Return nothing but the lines from the one with "897x552 pixels." through the one with "the Brentford club" in the data below, word for word and without pictures.
-.-.-
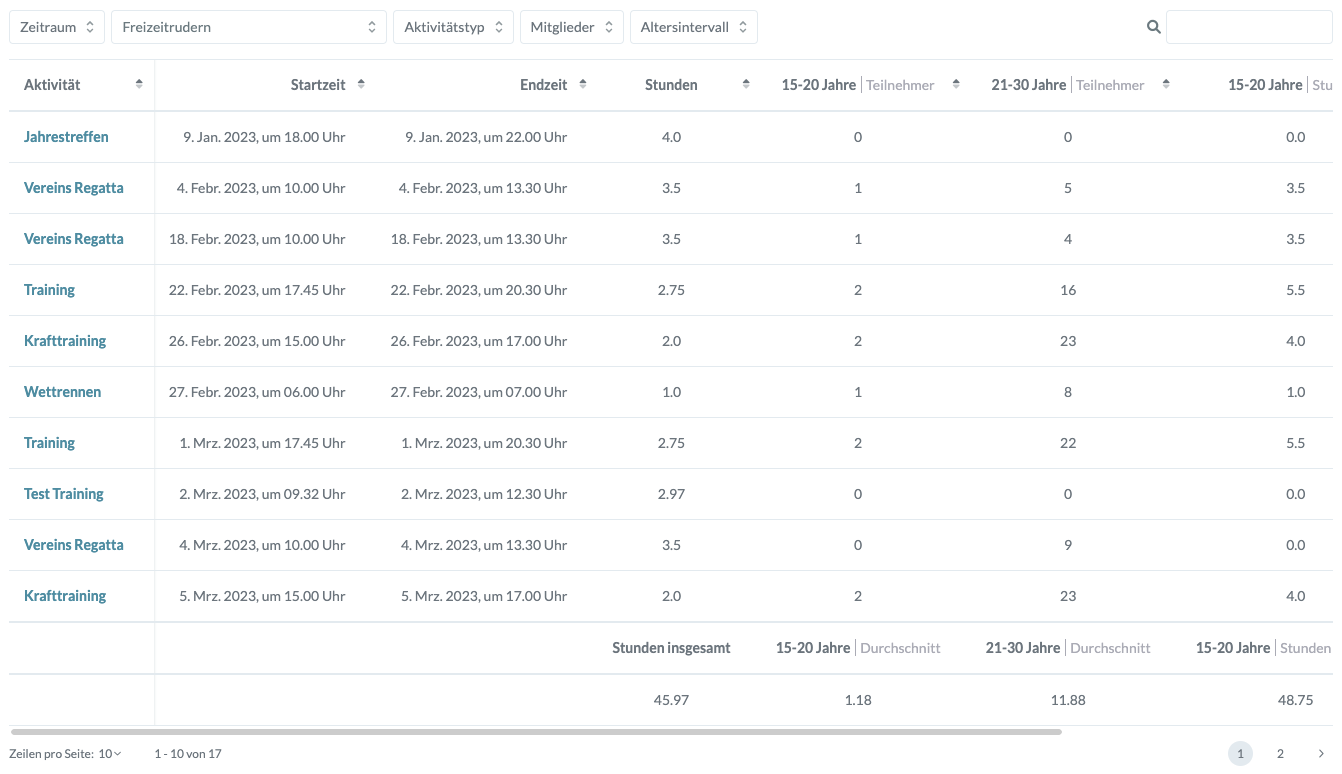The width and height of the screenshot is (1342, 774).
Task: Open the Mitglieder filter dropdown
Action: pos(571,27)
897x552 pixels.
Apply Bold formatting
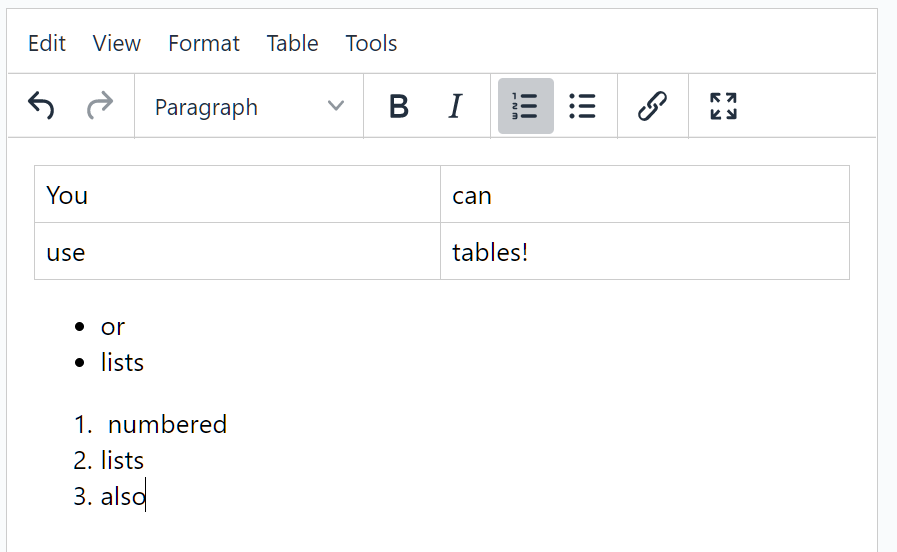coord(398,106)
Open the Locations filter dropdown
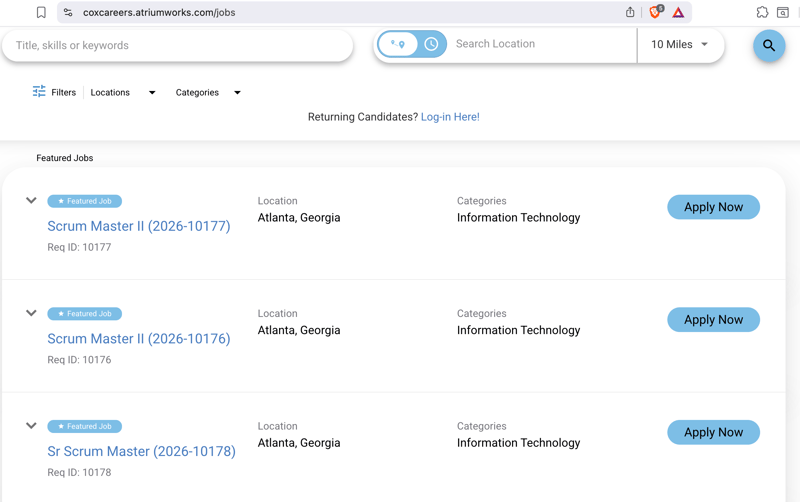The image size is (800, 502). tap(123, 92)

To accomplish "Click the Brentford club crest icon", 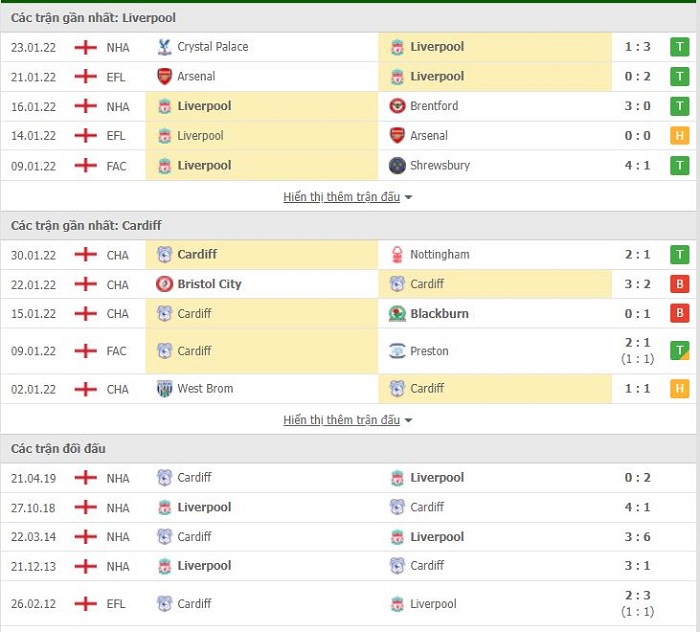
-.-.-
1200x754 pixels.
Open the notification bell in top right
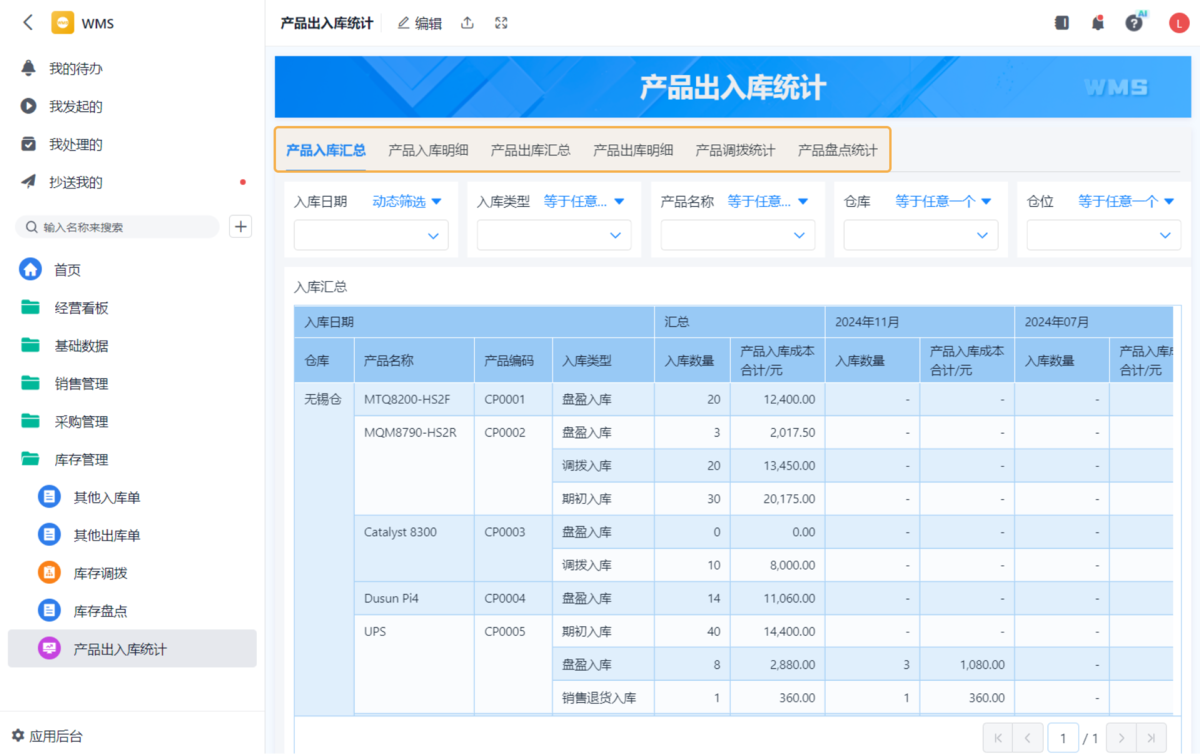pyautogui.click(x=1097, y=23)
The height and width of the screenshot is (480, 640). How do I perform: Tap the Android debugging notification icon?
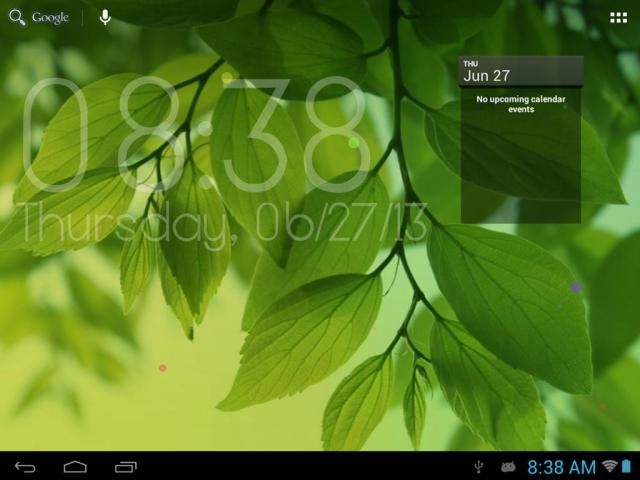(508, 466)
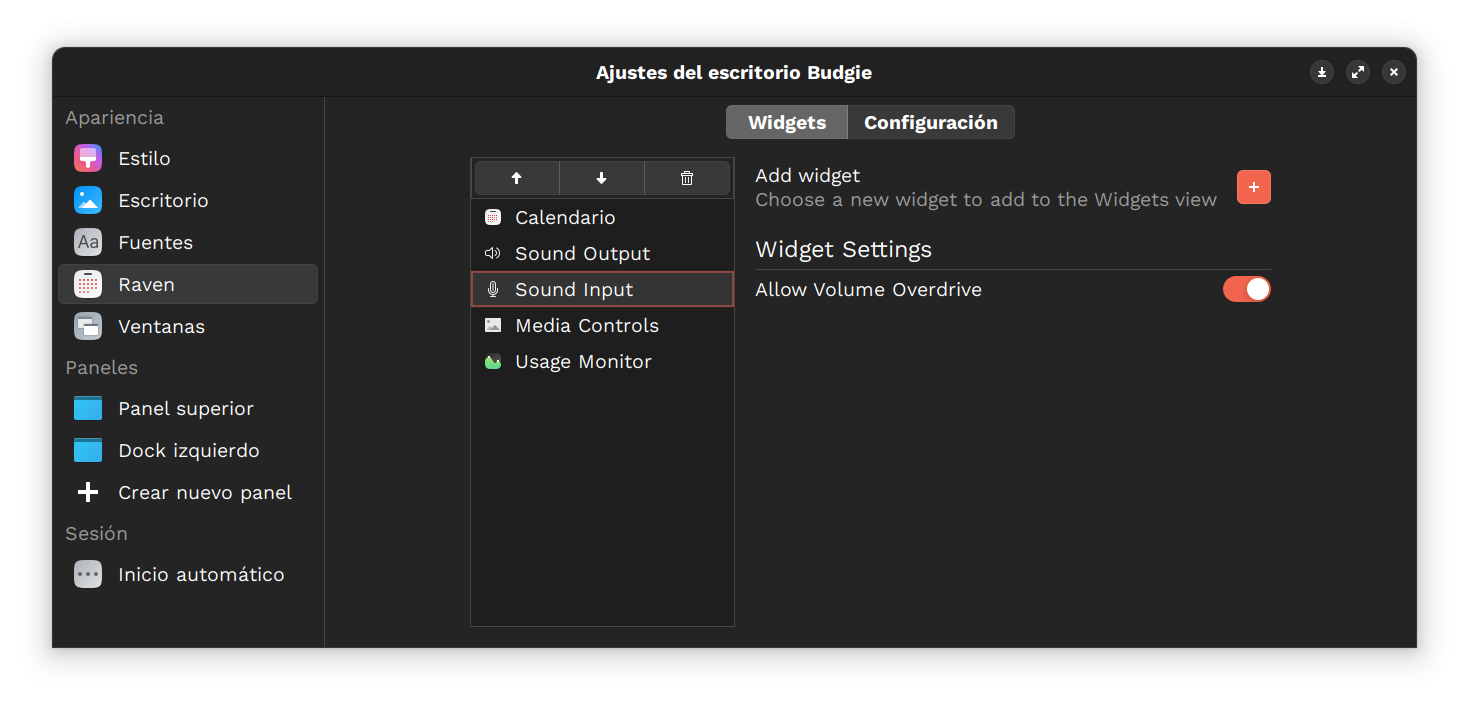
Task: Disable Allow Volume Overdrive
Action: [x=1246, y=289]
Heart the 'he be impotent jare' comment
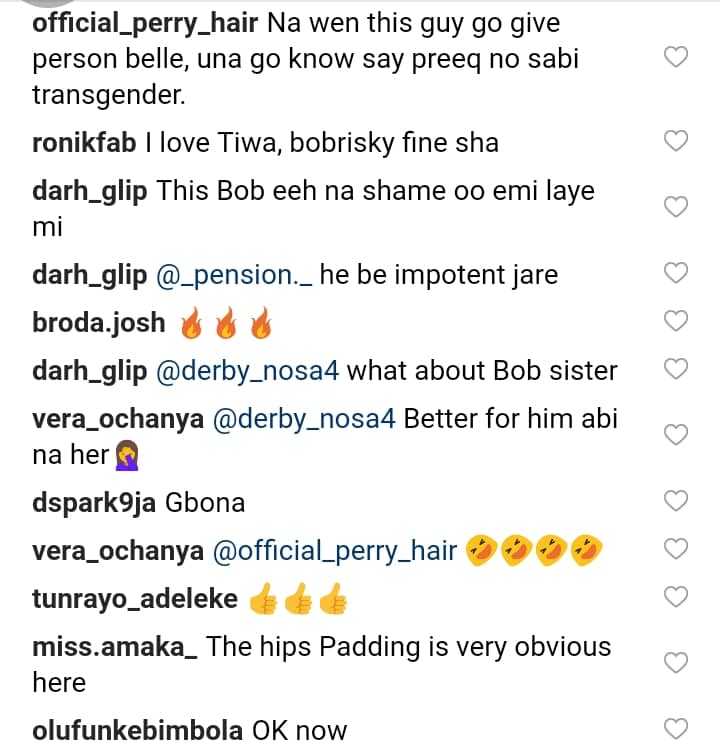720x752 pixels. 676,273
-.-.-
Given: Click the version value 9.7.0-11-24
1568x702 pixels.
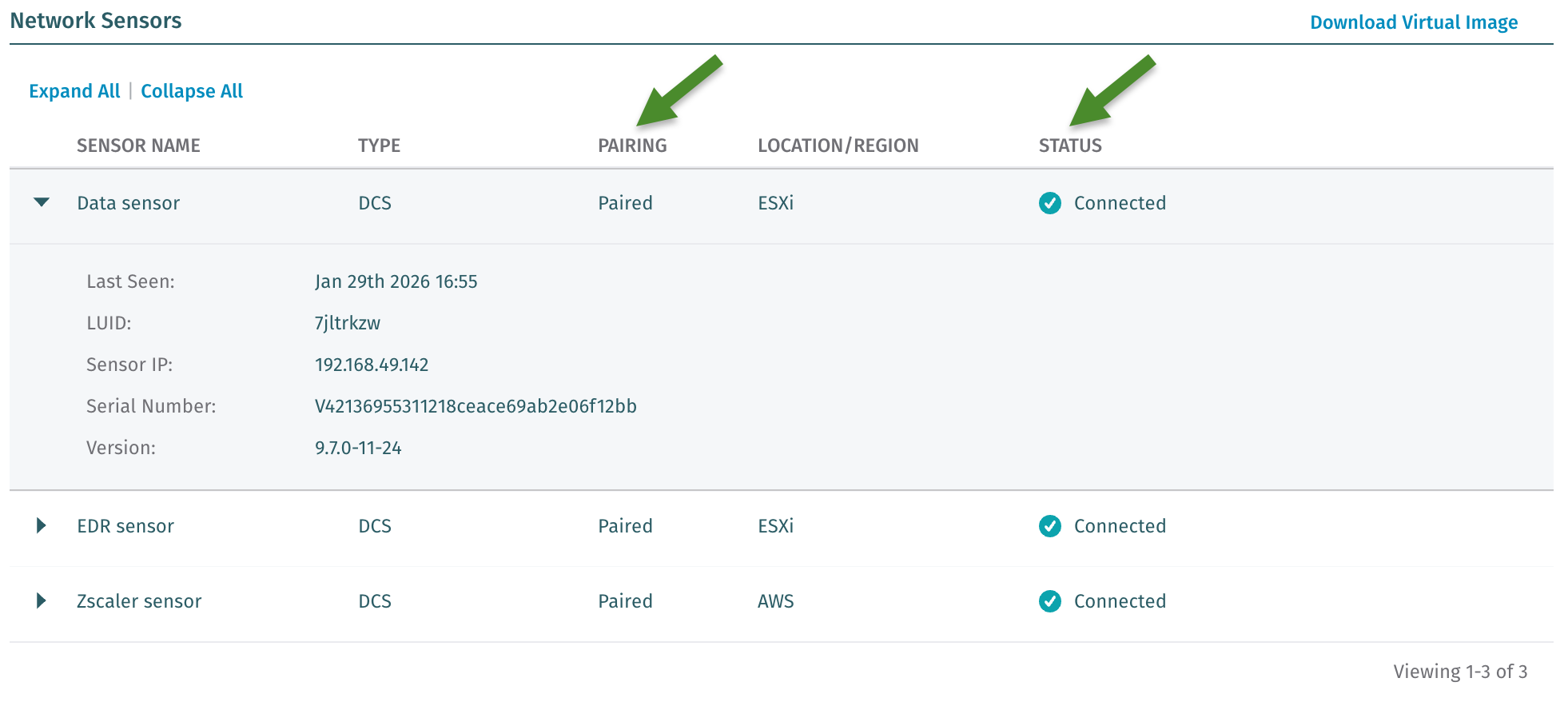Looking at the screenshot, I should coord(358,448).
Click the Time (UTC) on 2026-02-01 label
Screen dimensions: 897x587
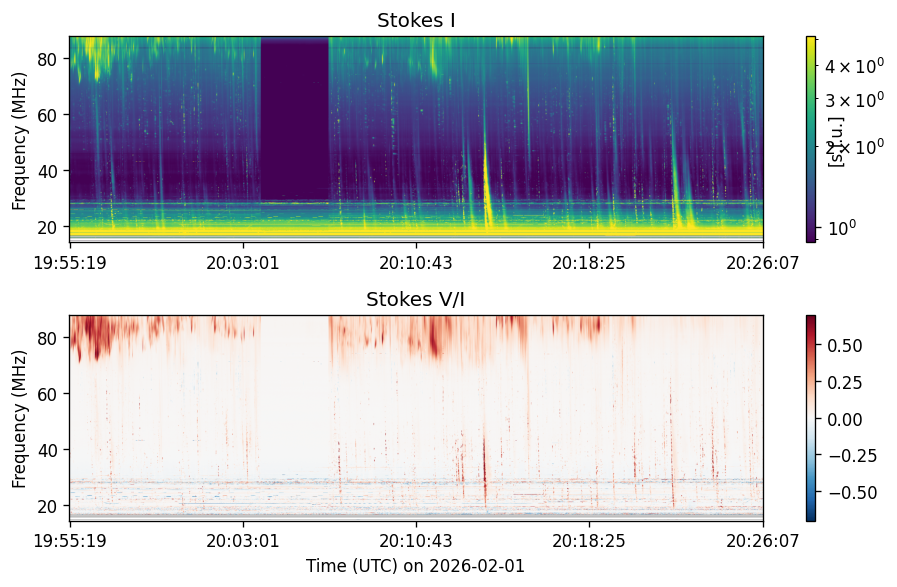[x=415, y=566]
-.-.-
**ANSWER FOR THE TASK**
897x552 pixels.
Apply Bold formatting
coord(398,106)
Open the Locations filter dropdown
The image size is (800, 502). tap(123, 92)

To accomplish "Click the Brentford club crest icon", 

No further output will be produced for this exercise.